At this time at least there was to be no encounter. For as Curlie sprang forward the man turned and saw him. At the same instant an empty train came rattling around the curve.
Urged on by who knows what desperate need, the stranger played a bold hand. The cars were moving rapidly. Not three feet above them, charged with enough electricity to kill a hundred men, ran a high tension wire. Despite all this, the stranger made a sudden leap, caught the side of a steel car, struggled desperately, regained his balance, and disappeared within its depths.
At that instant Curlie felt hope vanish. Despair gripped his heart. The man with that package, the loss of which meant to him dismissal, disgrace, perhaps a prison, was rattling away. Who could tell whither the car was bound? Knowing nothing of these tunnels, the boy could not so much as guess.
All this passed through his mind like a flash. Cars still bumped and rattled by. It was a long, empty train.
The boy looked up the tunnel. Except for a narrow space above, the cars filled the tunnel completely. If he attempted to duplicate that man’s feat and failed in the least detail, he would meet instant death.
Yet he could not surrender. Too much was at stake. He had risked too much for others. Now he must risk more for his own honor. With a brief prayer for guidance and protection, he put out both hands, gripped the edge of a steel car, swung his feet high, caught the gleam of copper wire above him, felt the shudder of steel beneath him and then fell with a force that stunned him to the bottom of the car.
For a long time after that the train, bearing its strange cargo, rattled on and on into the perpetual night that is the tunnel system beneath the great city.
The various sections of this intricate system are placed in exactly the same manner as are the streets of the city.

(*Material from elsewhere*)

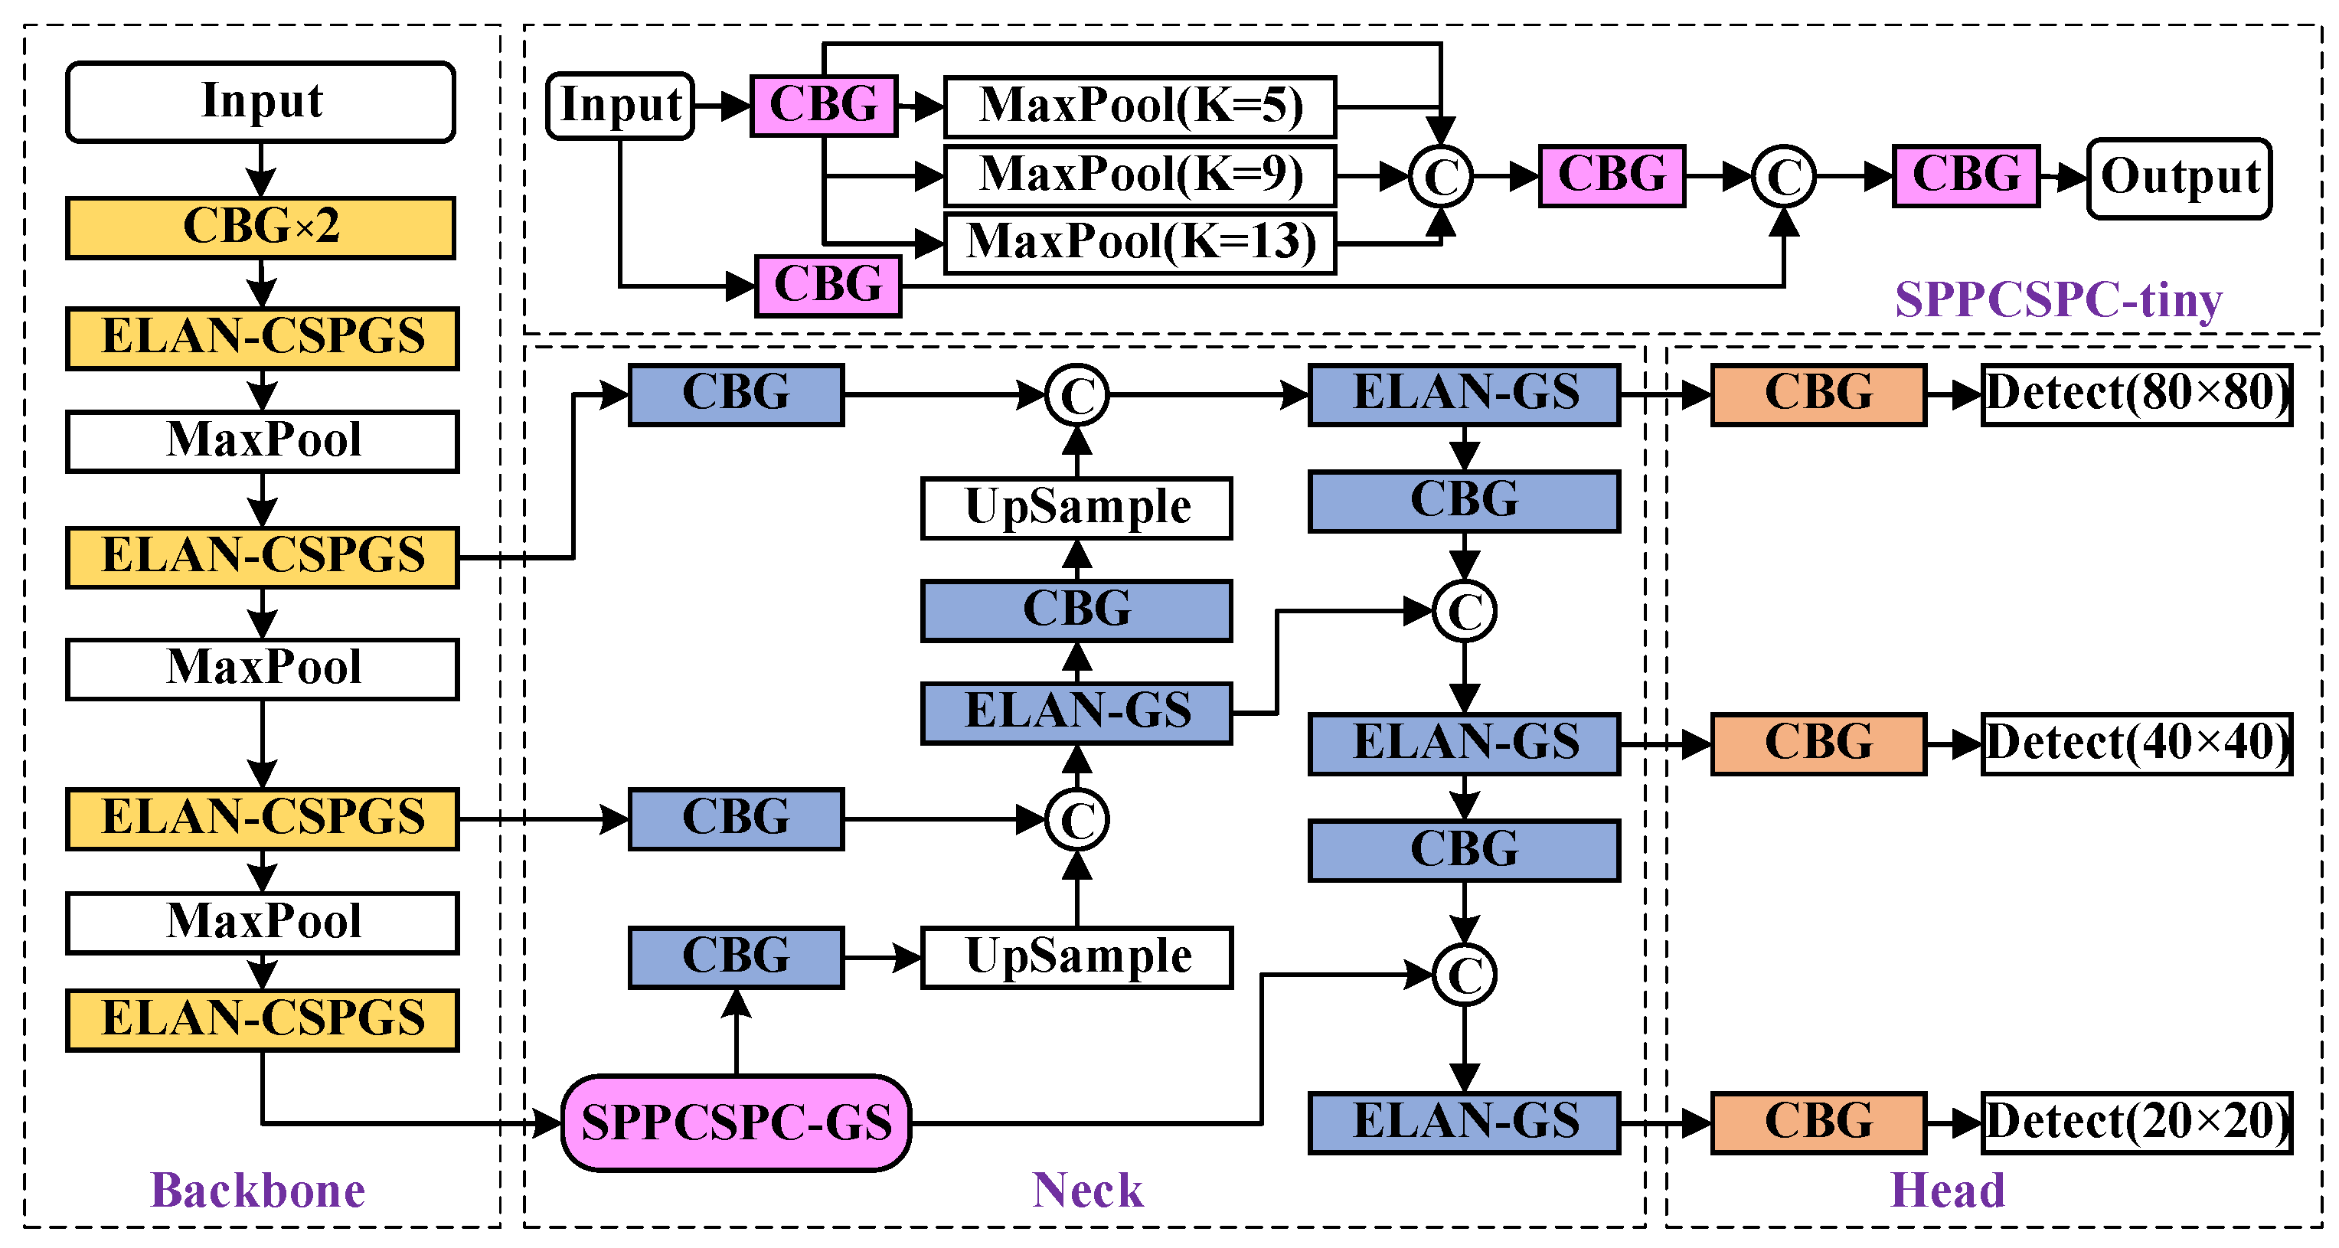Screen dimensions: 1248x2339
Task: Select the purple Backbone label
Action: tap(257, 1190)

Indeed, at their intersections they are plainly marked: “State and Madison,” “Wabash and Monroe,” “Michigan and Jackson.” Had Curlie dared to raise himself from the floor of the car he might at once have determined his position in relation to the city above him.
The deadly copper wire warned him down. “Besides,” he reasoned, “what’s the good? One does not rise through fifty feet of clay and sand, rock and cement to burst up from the street like a chick from an egg.”
There is in this tunnel an intricate system of signal lights. Red just ahead warns the operator of the engine that a train will soon cross his path. Green indicates a clear track.